Answer these questions from the excerpt on the NFL season below:
(a) What does the excerpt name as the NFL's economic drivers?
(b) Which league does it say now allows jersey patch sponsorships?
(c) On which jerseys has the NFL allowed sponsorships?

**EXCERPT:**
◇ ◇ ◇

Will the NFL potentially cut out training camp and preseason games altogether?
Of course. The NFL’s objective is clear: Save the season, with as many fans as possible. The economic drivers are the real games, not preseason contests where teams strategize how not to play their best players.
The NFL is selling sponsorships for lower seat sections? Would they sell jersey sponsorships?
Empty seat sponsorships are an obvious target, and there will be more innovative revenue-producing initiatives in this unique season, limited only by our imaginations. And the NFLPA should want this as well, hopefully making their inevitable discussions about next year’s salary cap (and this year’s cap) less painful.
As to jersey patch sponsorships—as the NBA now allows—well, baby steps. Although the NFL has allowed sponsorships on training camp practice jerseys, there is still an old guard of ownership that, as I heard in one owners meeting years ago, doesn’t want NFL players “looking like NASCAR drivers.” Game jersey sponsorship will eventually come, but it is a few years away.

◇ ◇ ◇

**DATASET SECTION:**
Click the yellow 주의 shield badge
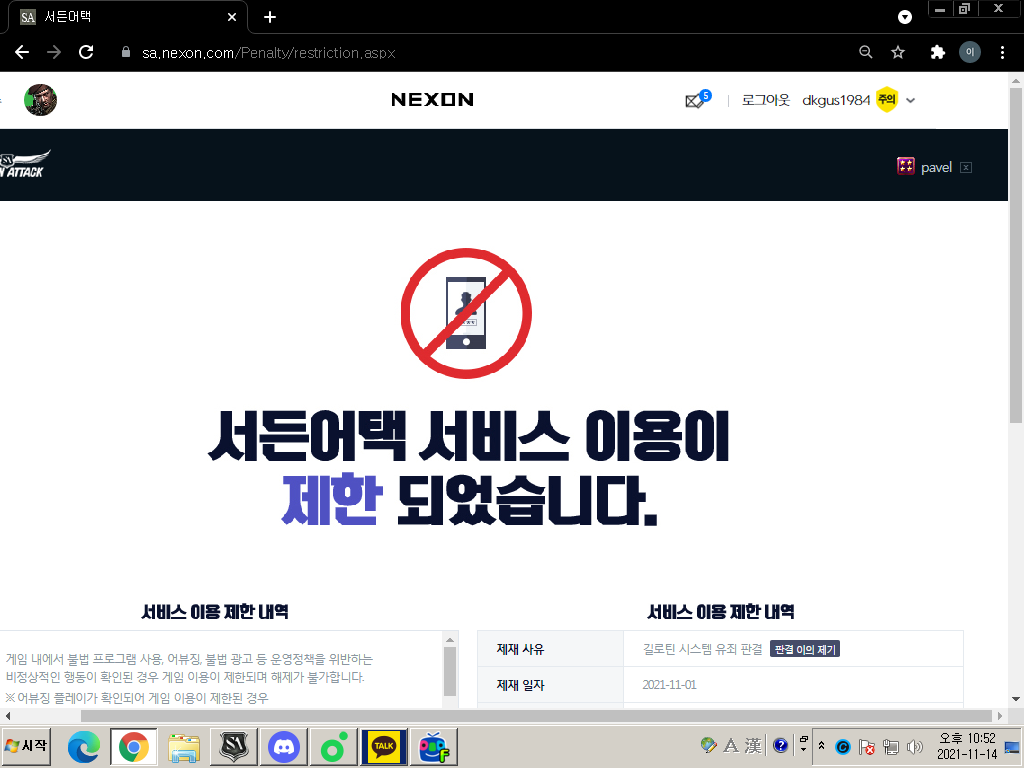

◇ ◇ ◇

**RESULT OF THIS TASK:**
(a) The real games, not preseason contests.
(b) The NBA.
(c) Training camp practice jerseys.